**INSTRUCTIONS FOR THE TASK**
Write out each record exactly as it stands. No pictures belong in the copy.

**THE DATA**
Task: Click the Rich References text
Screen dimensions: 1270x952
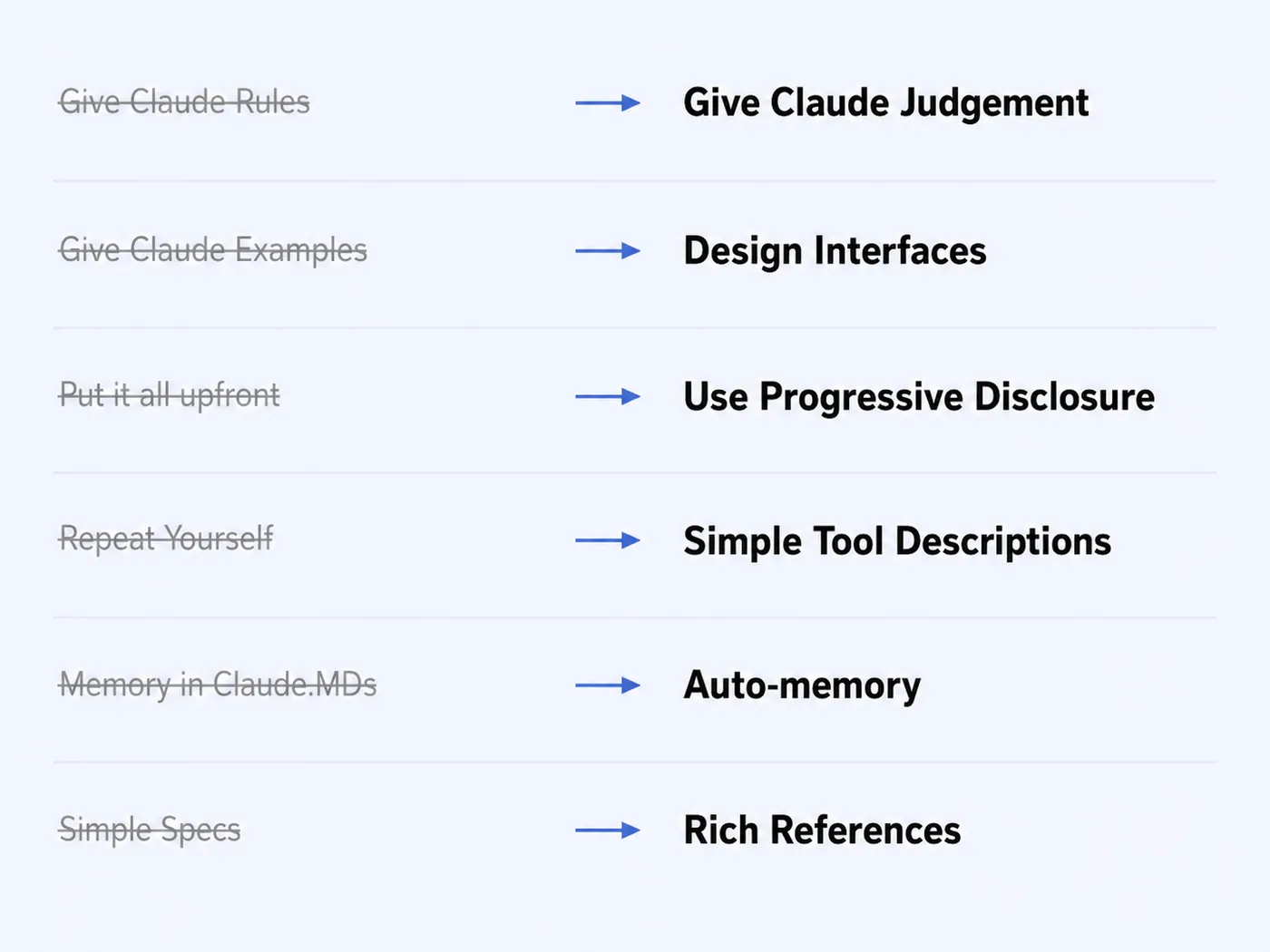Action: [822, 831]
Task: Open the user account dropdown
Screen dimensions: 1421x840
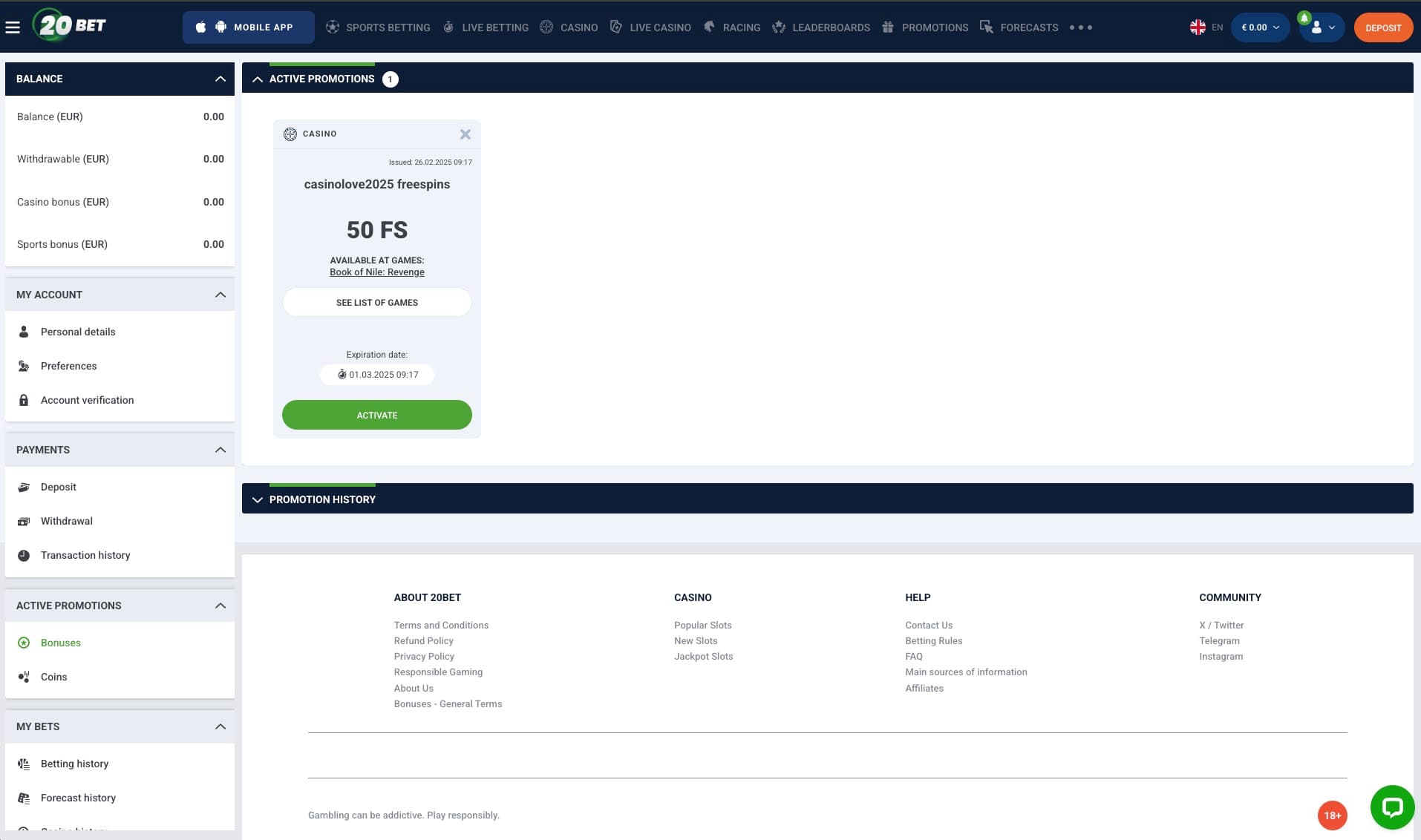Action: [x=1322, y=28]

**EXERCISE OUTPUT**
Task: Click the Rich References text
Screen dimensions: 1270x952
Action: [822, 831]
Task: Open the user account dropdown
Screen dimensions: 1421x840
Action: [x=1322, y=28]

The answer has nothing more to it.